[Input data Boundary: Start]
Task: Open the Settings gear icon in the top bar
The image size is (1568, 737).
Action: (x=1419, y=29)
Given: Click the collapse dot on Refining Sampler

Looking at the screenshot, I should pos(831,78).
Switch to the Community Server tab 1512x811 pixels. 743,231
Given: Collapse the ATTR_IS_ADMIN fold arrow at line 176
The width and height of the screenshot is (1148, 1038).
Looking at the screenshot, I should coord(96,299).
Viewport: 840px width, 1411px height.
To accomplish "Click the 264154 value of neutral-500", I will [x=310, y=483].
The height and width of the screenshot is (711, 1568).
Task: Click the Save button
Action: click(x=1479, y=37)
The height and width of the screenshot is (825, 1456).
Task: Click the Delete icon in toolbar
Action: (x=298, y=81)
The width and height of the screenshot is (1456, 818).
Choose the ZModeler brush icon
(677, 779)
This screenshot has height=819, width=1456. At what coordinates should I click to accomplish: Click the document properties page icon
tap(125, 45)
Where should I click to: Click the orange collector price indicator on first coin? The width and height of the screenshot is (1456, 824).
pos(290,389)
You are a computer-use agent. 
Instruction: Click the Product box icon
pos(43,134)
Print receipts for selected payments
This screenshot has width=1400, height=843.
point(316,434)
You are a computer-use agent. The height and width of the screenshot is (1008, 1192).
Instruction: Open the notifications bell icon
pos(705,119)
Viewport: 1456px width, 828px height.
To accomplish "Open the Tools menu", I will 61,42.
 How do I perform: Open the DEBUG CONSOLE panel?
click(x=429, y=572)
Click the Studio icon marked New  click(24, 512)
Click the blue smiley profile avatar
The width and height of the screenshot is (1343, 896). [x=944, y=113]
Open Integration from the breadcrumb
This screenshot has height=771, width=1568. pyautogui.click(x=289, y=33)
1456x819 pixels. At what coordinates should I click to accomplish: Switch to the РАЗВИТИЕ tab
[Input data Boundary: End]
#### [Exercise]
Set out the complete listing exactly as shown.

#### [Exercise result]
Task: Open the Settings gear icon in the top bar
The image size is (1568, 737).
Action: (x=1419, y=29)
Given: Click the collapse dot on Refining Sampler

Looking at the screenshot, I should pos(831,78).
Switch to the Community Server tab 1512x811 pixels. 743,231
Given: Collapse the ATTR_IS_ADMIN fold arrow at line 176
The width and height of the screenshot is (1148, 1038).
Looking at the screenshot, I should coord(96,299).
Viewport: 840px width, 1411px height.
To accomplish "Click the 264154 value of neutral-500", I will [x=310, y=483].
The height and width of the screenshot is (711, 1568).
Task: Click the Save button
Action: click(x=1479, y=37)
The height and width of the screenshot is (825, 1456).
Task: Click the Delete icon in toolbar
Action: (x=298, y=81)
The width and height of the screenshot is (1456, 818).
Choose the ZModeler brush icon
(677, 779)
This screenshot has height=819, width=1456. At what coordinates should I click to accomplish: Click the document properties page icon
tap(125, 45)
Where should I click to: Click the orange collector price indicator on first coin? The width and height of the screenshot is (1456, 824).
pos(290,389)
You are a computer-use agent. 
Instruction: Click the Product box icon
pos(43,134)
Print receipts for selected payments
This screenshot has width=1400, height=843.
point(316,434)
You are a computer-use agent. The height and width of the screenshot is (1008, 1192).
Instruction: Open the notifications bell icon
pos(705,119)
Viewport: 1456px width, 828px height.
To accomplish "Open the Tools menu", I will 61,42.
 How do I perform: Open the DEBUG CONSOLE panel?
click(x=429, y=572)
Click the Studio icon marked New  click(24, 512)
Click the blue smiley profile avatar
The width and height of the screenshot is (1343, 896). [x=944, y=113]
Open Integration from the breadcrumb
This screenshot has height=771, width=1568. pyautogui.click(x=289, y=33)
1456x819 pixels. At what coordinates should I click to accomplish: Switch to the РАЗВИТИЕ tab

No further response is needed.